En l'occurence, pas de souci à se faire dans la mesure où c'est chanmé. La
conclusion du processus vous laisse dans un rare abîme de perplexité et de fascination.
Bien joué, bien vu, bien monté, bien pensé.
Les profonds démons de Mathieu prennent corps - s'i l'on peut dire - par l'entremise
servile de Julius Corentin Acquefacques, anti-héros spectaculaire, extrêmement stoïque
malgré ses aventures épiques au pays des rêves.
Mathieu cultive une grande fascination pour le milieu des rêves (ont-ils un milieu?,
où commencent-ils?) et autres mondes parallèles. Difficile à définir, on pourrait
penser à un Kafka, en plus analytique ou en moins cauchemardesque, si seulement on
l'avait lu. Bureaucratie, absurdité de l'environnement, multiples métamorphoses.

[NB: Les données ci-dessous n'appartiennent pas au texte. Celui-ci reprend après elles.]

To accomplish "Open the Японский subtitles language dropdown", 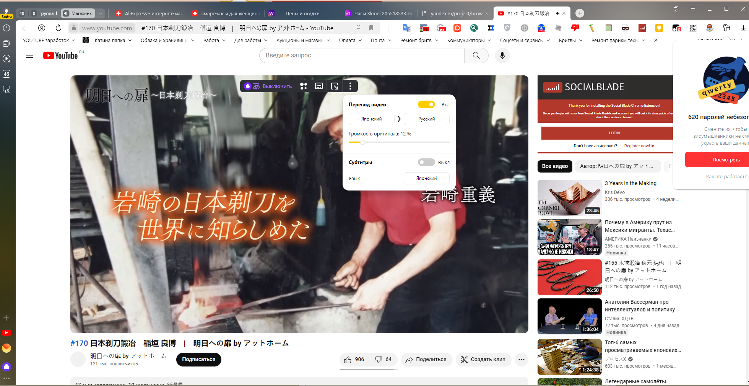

Toujours avec ce ton blasé par tant d'impuissance qui nous rapproche de cet environnement
méconnu, qui a plus à voir avec une peur instinctive qu'avec le monde de chez nous, où
quelques fois les gens sont sensés et le soleil brille. Mais comme l'a dit peu ou prou
Desproges, pas cette année, cette année on se gèle les couilles.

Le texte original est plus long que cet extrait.